=== Dataset content ===

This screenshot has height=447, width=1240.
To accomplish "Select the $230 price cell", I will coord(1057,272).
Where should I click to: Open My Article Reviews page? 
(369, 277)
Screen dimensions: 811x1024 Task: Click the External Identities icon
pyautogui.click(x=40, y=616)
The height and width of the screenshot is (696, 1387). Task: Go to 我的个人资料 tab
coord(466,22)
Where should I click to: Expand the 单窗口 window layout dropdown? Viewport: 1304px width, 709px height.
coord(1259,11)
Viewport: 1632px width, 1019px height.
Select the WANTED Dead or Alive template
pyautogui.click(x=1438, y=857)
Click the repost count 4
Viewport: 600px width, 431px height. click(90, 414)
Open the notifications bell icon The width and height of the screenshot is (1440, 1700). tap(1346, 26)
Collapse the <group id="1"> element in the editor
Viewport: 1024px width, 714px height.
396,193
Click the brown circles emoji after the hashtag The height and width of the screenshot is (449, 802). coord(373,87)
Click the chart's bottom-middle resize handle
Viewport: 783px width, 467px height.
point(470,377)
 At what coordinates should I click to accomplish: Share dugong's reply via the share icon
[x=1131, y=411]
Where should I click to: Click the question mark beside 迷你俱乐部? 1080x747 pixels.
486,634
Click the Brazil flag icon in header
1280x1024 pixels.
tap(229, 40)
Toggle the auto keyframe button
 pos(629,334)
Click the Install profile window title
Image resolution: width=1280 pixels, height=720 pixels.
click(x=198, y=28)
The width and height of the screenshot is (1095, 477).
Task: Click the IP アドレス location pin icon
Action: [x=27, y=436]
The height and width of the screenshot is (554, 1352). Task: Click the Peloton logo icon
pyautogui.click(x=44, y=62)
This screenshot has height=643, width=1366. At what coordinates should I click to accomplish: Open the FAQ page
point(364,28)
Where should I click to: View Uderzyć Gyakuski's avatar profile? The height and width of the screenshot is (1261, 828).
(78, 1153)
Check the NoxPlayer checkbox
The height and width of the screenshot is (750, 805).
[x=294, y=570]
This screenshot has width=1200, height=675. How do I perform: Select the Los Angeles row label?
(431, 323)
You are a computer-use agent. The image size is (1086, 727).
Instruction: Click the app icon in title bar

===

▸ **Exercise prompt**: Could you copy every line from the records that has "title" in it?

▸ **Response to this exercise**:
Click the Install profile window title
Instruction: Click the app icon in title bar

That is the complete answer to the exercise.